■10月月例ネット句会清記■

■10月月例ネット句会清記■
2022年10月9日
35句(12名)

01.登校の背の順に行く雁の列
02.ひと笛に列真直ぐや体育祭
03.温め酒渾名呼び合う友の減り
04.農がゆく後ろ手にして刈田道
05.捨て畑の石垣畦に花桔梗
06.十三夜黄ばみ障子の薄明り
07.北国へ旅立つ支度寒露かな
08.-秋祭り太鼓の音が風に乗り
09.秋の海日差しを載せて静かなり
10.山からの水の流れや曼殊沙華

11.笛太鼓豊作祈る獅子踊り
12.虫の音を楽しむ散歩夕の風
13.西空に明星連れて一三夜
14.秋風に浸りて歩む土手の道
15.一日の健康祈り林檎剥く
16.食卓に並ぶ秋刀魚は人数分
17.秋雨の中を静かに出航す
18.影法師踏みつつ帰る秋の暮れ
19.パソコンを膝に電車の燈下親しき
20.玄米を提げる山路や秋高し

21.大工の音聞こゆ明りの窓に秋
22.南瓜豊作どの畑にもごろごろ
23.潮風にぼんぼり揺れて芋煮える
24.湯あがりの身の透きゆける十三夜
25.鈴虫の音(ね)のする方へ歩く夕
26.沸騰する薬缶にかけ寄る秋の夕
27.秋空へ街一番のビルが立つ
28.杜の樹に提灯かかげ里祭り
29.宵宮の杜を照らして十三夜
30.里祭りふうせん売りの日焼けなお

31.秋の蜂花を探してきらきらと
32.鮭包むホイルの凹凸煌びやか
33.きのこ飯いくつも買って雨の夕
34.窓開けて朝の秋空全身に
35.今日があることを知る秋の空

※互選を始めてください。5句選をし、その中の一句にコメントをお書きください。

(収集資料)
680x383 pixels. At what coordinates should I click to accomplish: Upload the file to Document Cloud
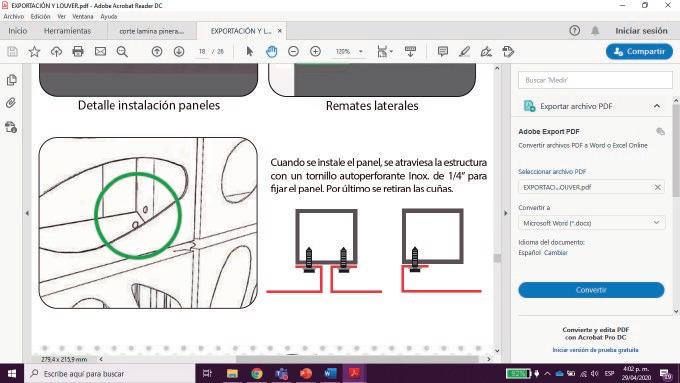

(課題) 上の句会の抜粋を、一字も変えずに全文書き写してください。 これらの行は、抜粋とは切り離された別の資料です。

(回答)
■10月月例ネット句会清記■

■10月月例ネット句会清記■
2022年10月9日
35句(12名)

01.登校の背の順に行く雁の列
02.ひと笛に列真直ぐや体育祭
03.温め酒渾名呼び合う友の減り
04.農がゆく後ろ手にして刈田道
05.捨て畑の石垣畦に花桔梗
06.十三夜黄ばみ障子の薄明り
07.北国へ旅立つ支度寒露かな
08.-秋祭り太鼓の音が風に乗り
09.秋の海日差しを載せて静かなり
10.山からの水の流れや曼殊沙華

11.笛太鼓豊作祈る獅子踊り
12.虫の音を楽しむ散歩夕の風
13.西空に明星連れて一三夜
14.秋風に浸りて歩む土手の道
15.一日の健康祈り林檎剥く
16.食卓に並ぶ秋刀魚は人数分
17.秋雨の中を静かに出航す
18.影法師踏みつつ帰る秋の暮れ
19.パソコンを膝に電車の燈下親しき
20.玄米を提げる山路や秋高し

21.大工の音聞こゆ明りの窓に秋
22.南瓜豊作どの畑にもごろごろ
23.潮風にぼんぼり揺れて芋煮える
24.湯あがりの身の透きゆける十三夜
25.鈴虫の音(ね)のする方へ歩く夕
26.沸騰する薬缶にかけ寄る秋の夕
27.秋空へ街一番のビルが立つ
28.杜の樹に提灯かかげ里祭り
29.宵宮の杜を照らして十三夜
30.里祭りふうせん売りの日焼けなお

31.秋の蜂花を探してきらきらと
32.鮭包むホイルの凹凸煌びやか
33.きのこ飯いくつも買って雨の夕
34.窓開けて朝の秋空全身に
35.今日があることを知る秋の空

※互選を始めてください。5句選をし、その中の一句にコメントをお書きください。